The space of mentoring has been lost in our society. When we lived in more of a village atmosphere, and even earlier in the 20th century when boys apprenticed, mentorship was present. As society evolved, mentorship got lost. Boys have a mentorship need. Adult men have a place inside where they yearn to mentor. Today, there is a void around the mentorship need and no clear place to fill the void. Boys look to each other, to television, to video games. Men are disconnected from each other.
One unique aspect of the Boys to Men program is that it is not just one man being a role model for one boy. It is a community of men and boys aged 11 to 90+ years old that allows us to return to a way of being where we are collectively raising our young. Boys (called Journeymen) and men (called Mentors) support one another in weekend trainings and in regular meetings called "J-groups" that work to build emotional intelligence.
"It is really important for men to teach boys emotional intelligence," underscores Bolduc. "Boys need to learn how to be able to show their feelings, how to put words to feelings and to be able to trust people. We as men learn how to tell the truth, to be who we are, to be vulnerable. We learn how to be healthier men, including with the women and children in our lives." And the boys get a healthy emotional role model of what it means to be a man and how men are constantly growing, evolving and healing in the journey of life.
When mentors work with teenage boys, they get a lot of healing for their own time as a teenager. Teenage years are often filled with pain, and most men don't wish to revisit that pain ever again. In the J-groups, mentors discover that their tought times as a teenager can help them provide an emotionally meaningful space for young men.
One man called it the "mentoring bone;" once awakened, there's a drive to do it. This applies both to men who have been successful fathers and to men who aren't fathers. Both want to be useful to other people, and feel a common calling and desire.
"It's in men's DNA to protect their family and be good men," reflects McClain. "Society has gotten away fromit. Families don't do it. We want school, television and the media to do it. They don't do it. So we do it and become better men ourselves."
When boys engage with authentic and vulnerable men, it catalyzes a spark of brilliance, genius and ingenuity that lives inside them. One Boys to Men leader observed that a switch goes on and even hardened boys come back to life. The boys experience an opportunity to become who they really are and not who society is telling them to be. Boys to Men can create a generation of authentic, grounded, emotionally literate men. And ultimately, this will create a different world than the one we are living in now.
In order to bring the spirit of their adult-teen mentoring work to a larger community, Boys to Men New England is organizing its first benefit concert on Sunday, April 22 from 7 - 9:30 pm at Scullers Jazz Club in Boston. The theme of the concert is "Voices of Boys and Men." A wide range of musical performers and speakers have been selected to provide the "voices."

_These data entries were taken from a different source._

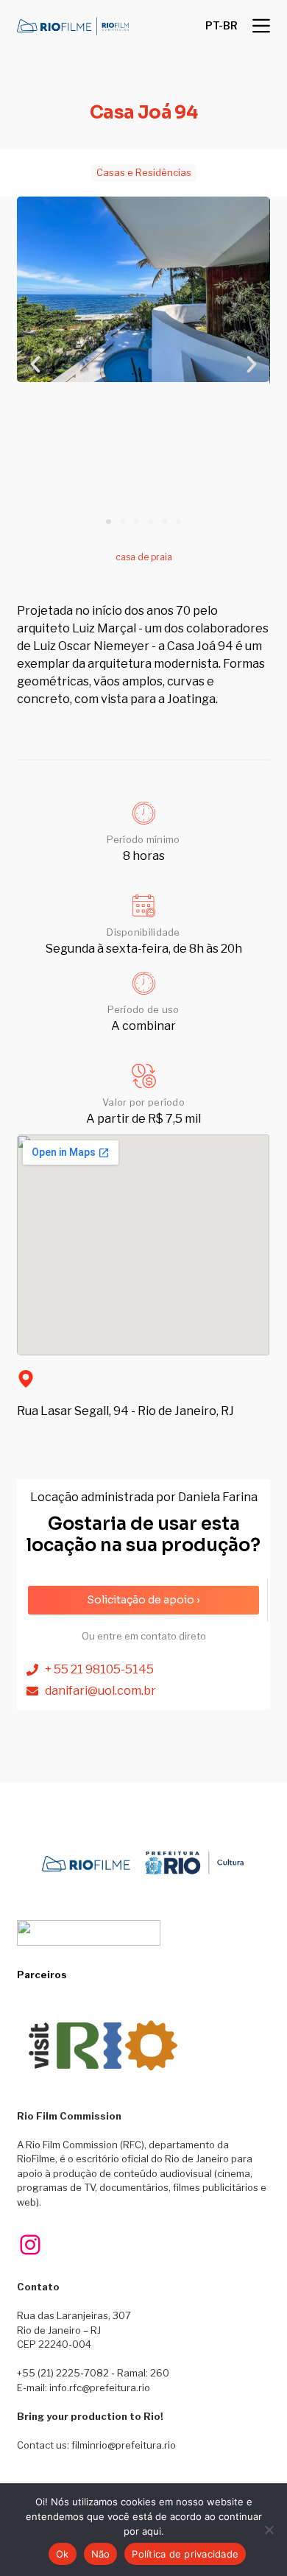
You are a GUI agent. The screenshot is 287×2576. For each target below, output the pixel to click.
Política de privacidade (185, 2554)
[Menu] (261, 26)
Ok (62, 2554)
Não (100, 2554)
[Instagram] (30, 2244)
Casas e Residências (143, 172)
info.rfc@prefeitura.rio (99, 2387)
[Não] (268, 2529)
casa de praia (144, 556)
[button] (221, 25)
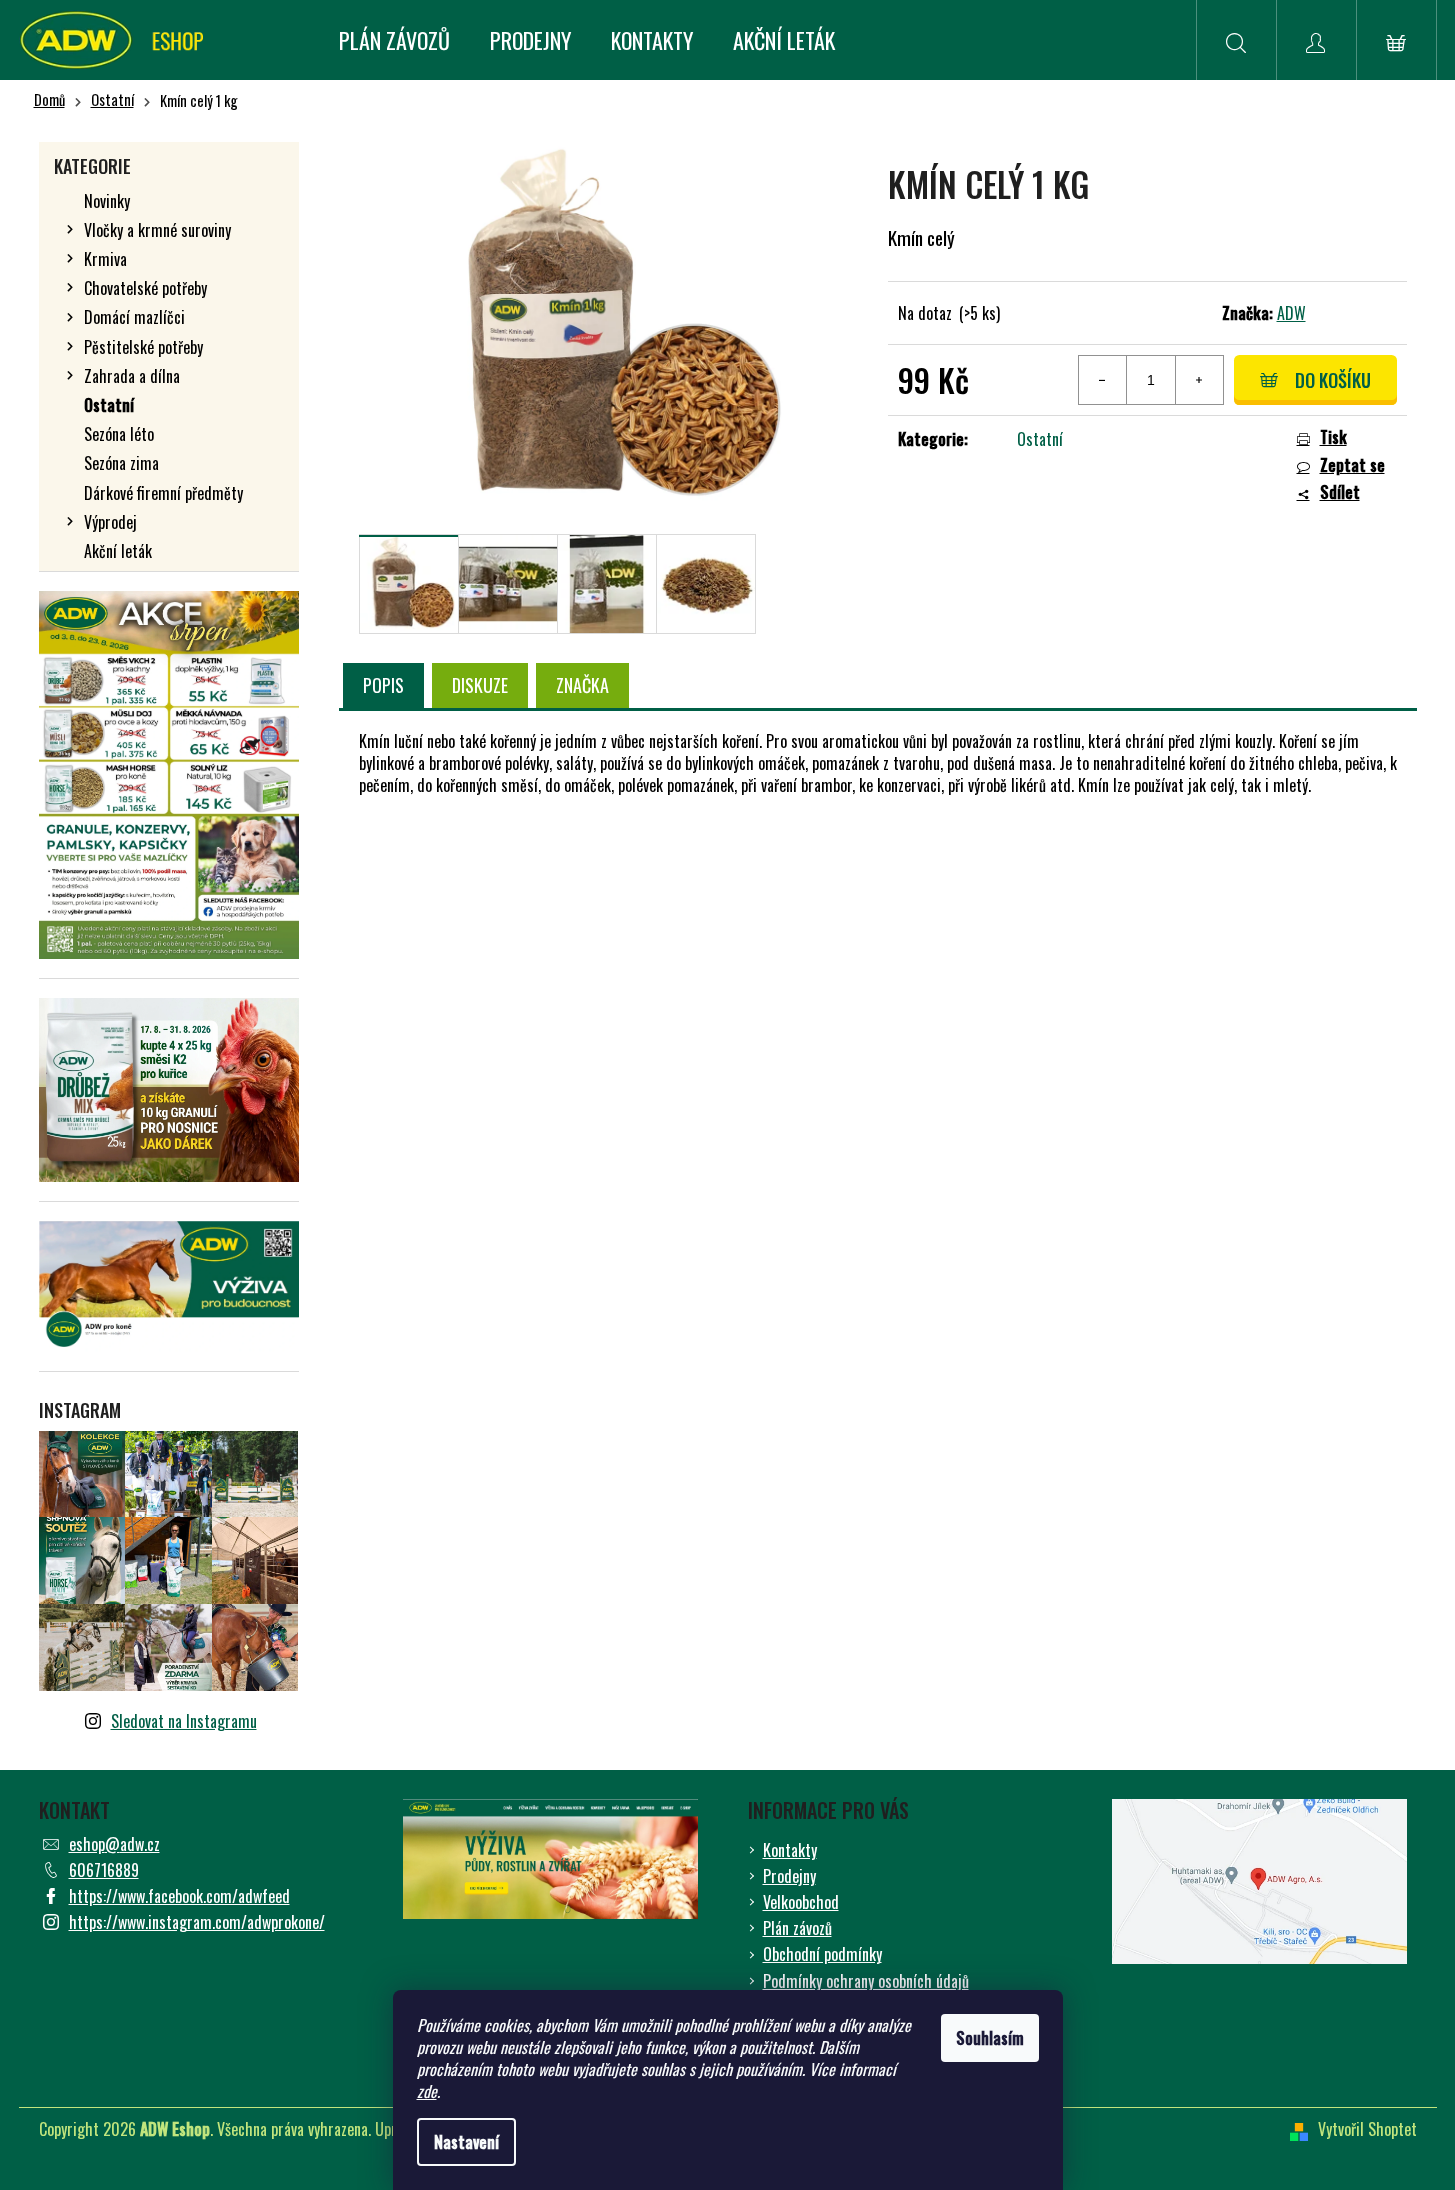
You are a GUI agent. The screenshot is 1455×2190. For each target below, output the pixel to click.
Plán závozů (797, 1928)
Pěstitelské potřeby (143, 347)
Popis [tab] (383, 685)
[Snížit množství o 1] (1103, 380)
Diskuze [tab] (480, 685)
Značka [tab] (582, 685)
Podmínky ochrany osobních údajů (866, 1981)
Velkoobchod (801, 1902)
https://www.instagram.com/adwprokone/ (197, 1922)
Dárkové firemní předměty (163, 493)
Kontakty (790, 1850)
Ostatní (109, 405)
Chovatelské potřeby (145, 288)
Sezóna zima (121, 463)
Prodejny (789, 1876)
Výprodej (110, 522)
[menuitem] (394, 40)
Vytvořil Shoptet (1367, 2129)
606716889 (104, 1870)
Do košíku (1333, 380)
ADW (1291, 313)
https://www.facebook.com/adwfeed (179, 1896)
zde (427, 2091)
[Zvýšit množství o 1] (1199, 380)
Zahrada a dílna (132, 376)
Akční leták (118, 551)
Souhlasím (990, 2038)
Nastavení (466, 2142)
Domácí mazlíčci (134, 317)
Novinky (107, 201)
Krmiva (105, 259)
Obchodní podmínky (822, 1954)
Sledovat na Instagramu (184, 1721)
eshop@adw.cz (114, 1844)
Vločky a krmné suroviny (157, 230)
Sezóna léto (119, 434)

Musical features include nationally known singer/songwriter David Roth, Rhode Island father-son duo Jesse and Jack Gauthier, cabaret singer Jay Uhler, poet/musician Remon Jourdan and award winning barbershop group Sounds of Concord. Barbershop singing provides a community experience of mentoring and music. Just like a sport, barbershop is a process where the more you learn and get coached, the more fun it is when you actually get on stage and perform. The group encourages high school music teachers to contact them for support in helping students sing at their schools. Youth barbershop group G20 will also be performing at the benefit.
A featured speaker that evening will be Kim Odom, whose son Stephen was tragically murdered three years ago at age 13 walking home from a basketball game. Hosted by Magic 106.7's Tina Gao, the centerpiece of the evening will be a film clip featured the Boys to Men program, showcasing the spirit, work and mission of Boys to Men.